TASK DETAILS:
Exactly and only the lines from the one with "The height and" through the last line of the records need to be set down; please skip the pictures.

Start of RECORDS FOR THIS EXERCISE

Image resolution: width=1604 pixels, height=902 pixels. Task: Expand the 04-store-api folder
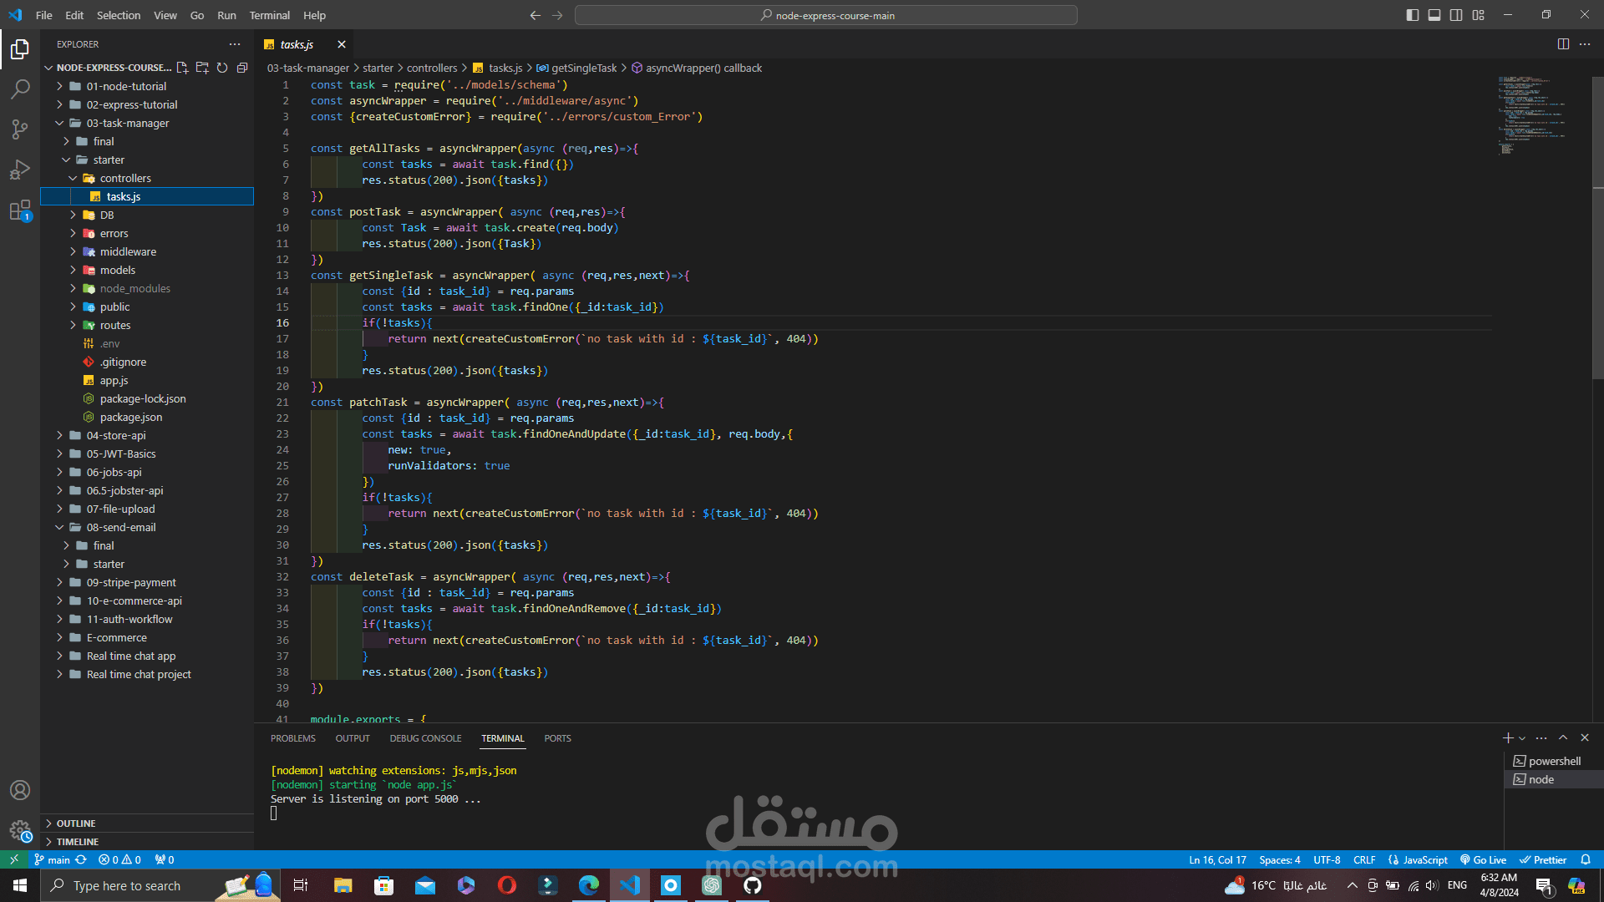pos(115,435)
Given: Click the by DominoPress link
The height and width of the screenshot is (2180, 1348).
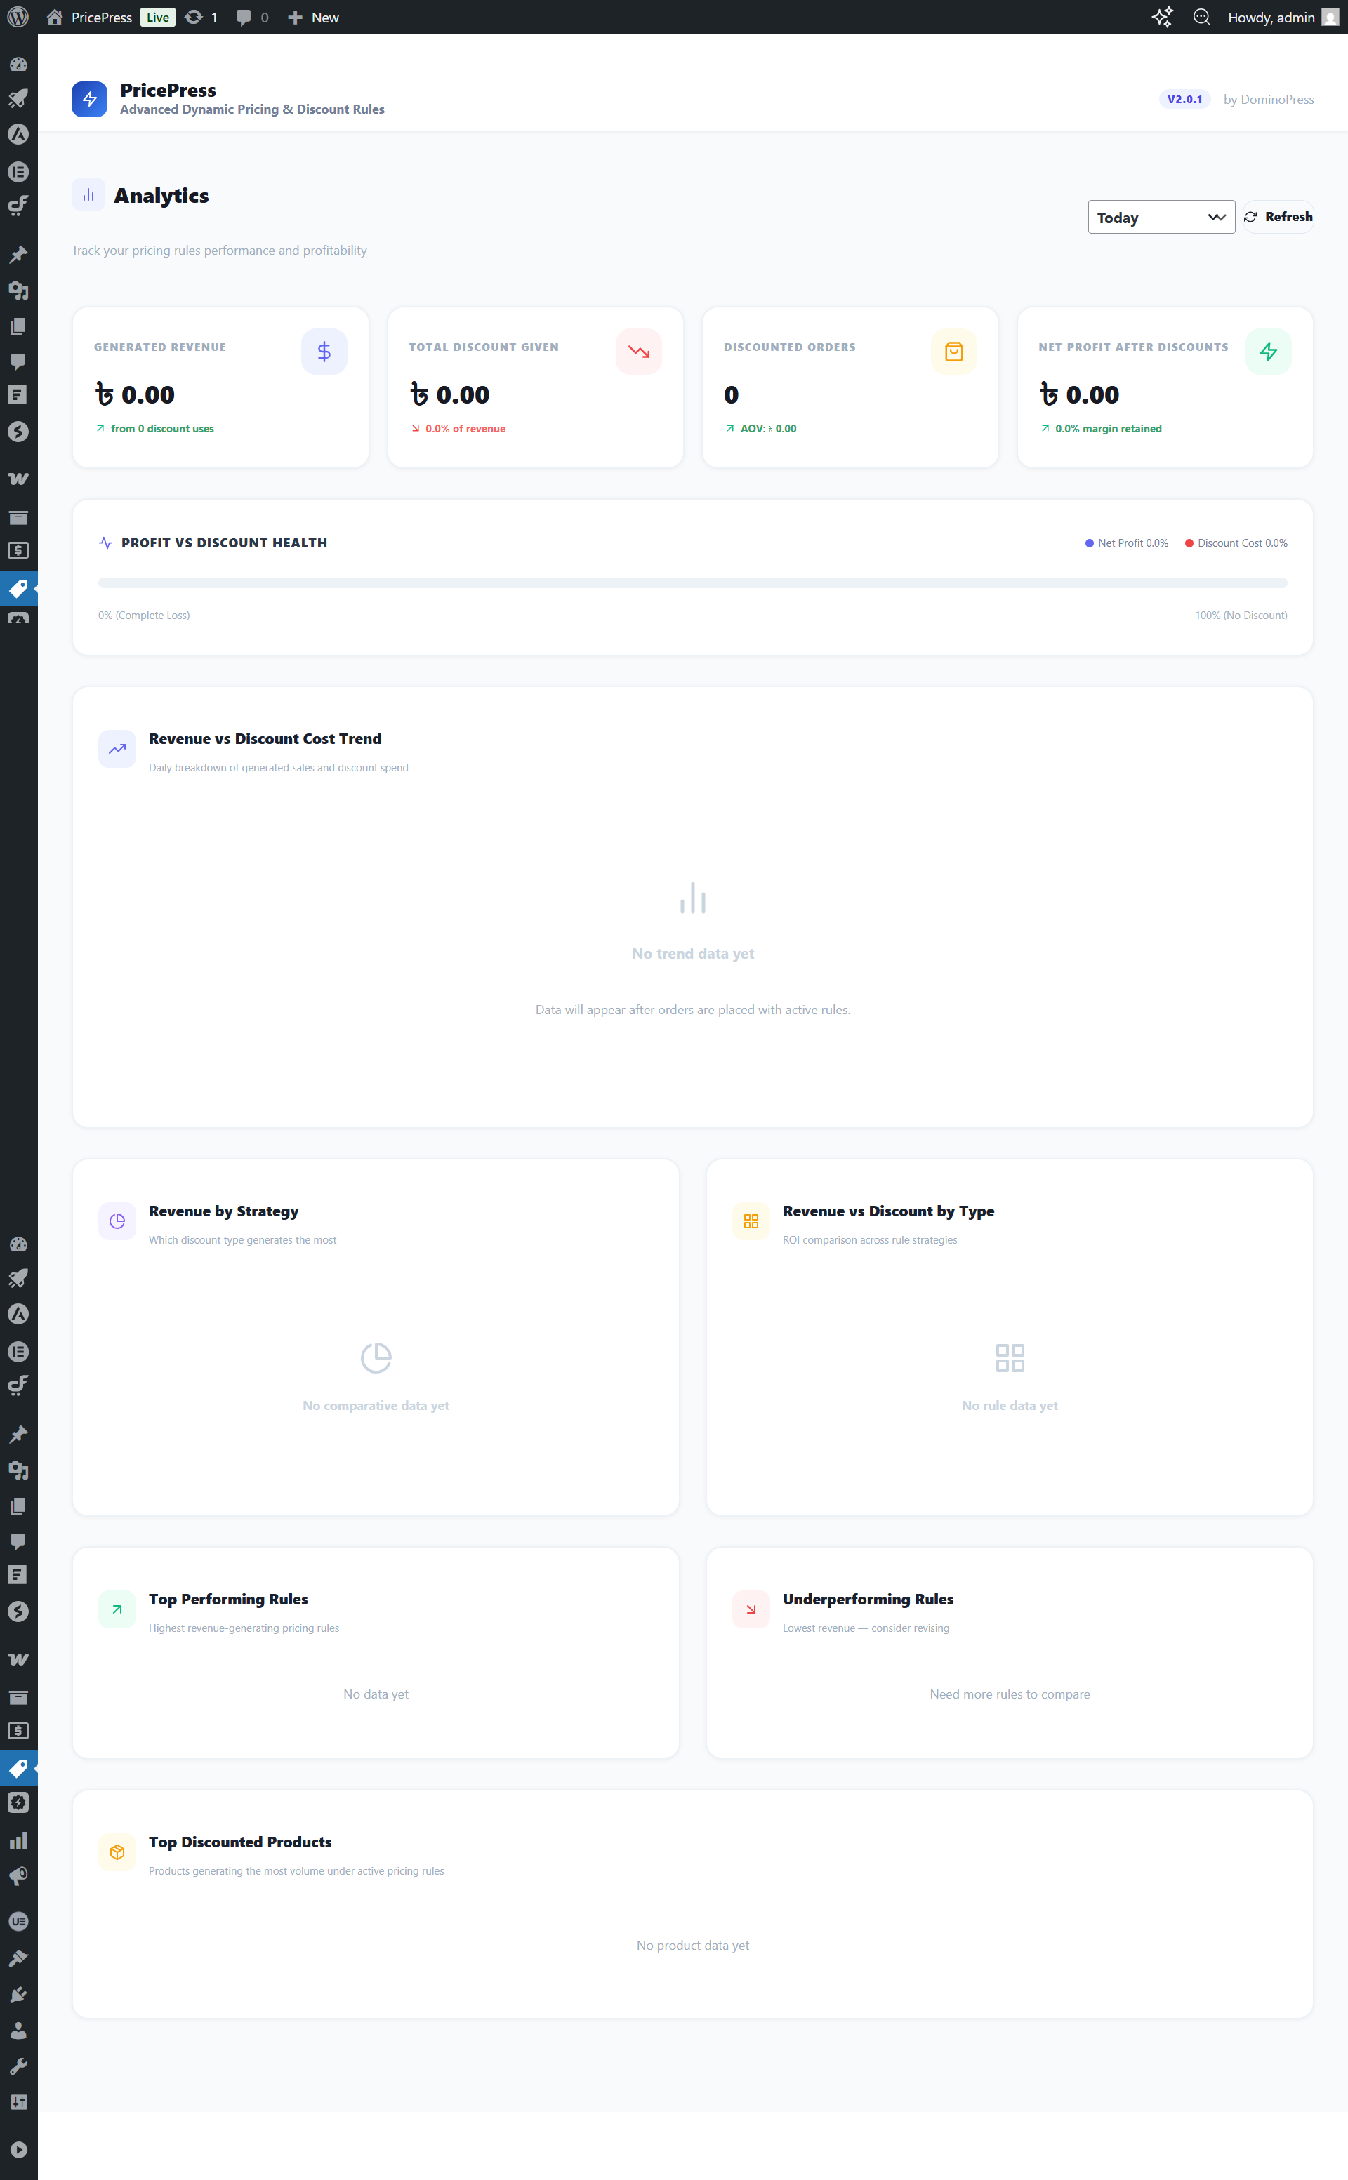Looking at the screenshot, I should point(1268,99).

End of RECORDS FOR THIS EXERCISE

ANSWER FOR THE TASK:
The height and width of the screenshot is (2180, 1348).
Looking at the screenshot, I should point(1268,99).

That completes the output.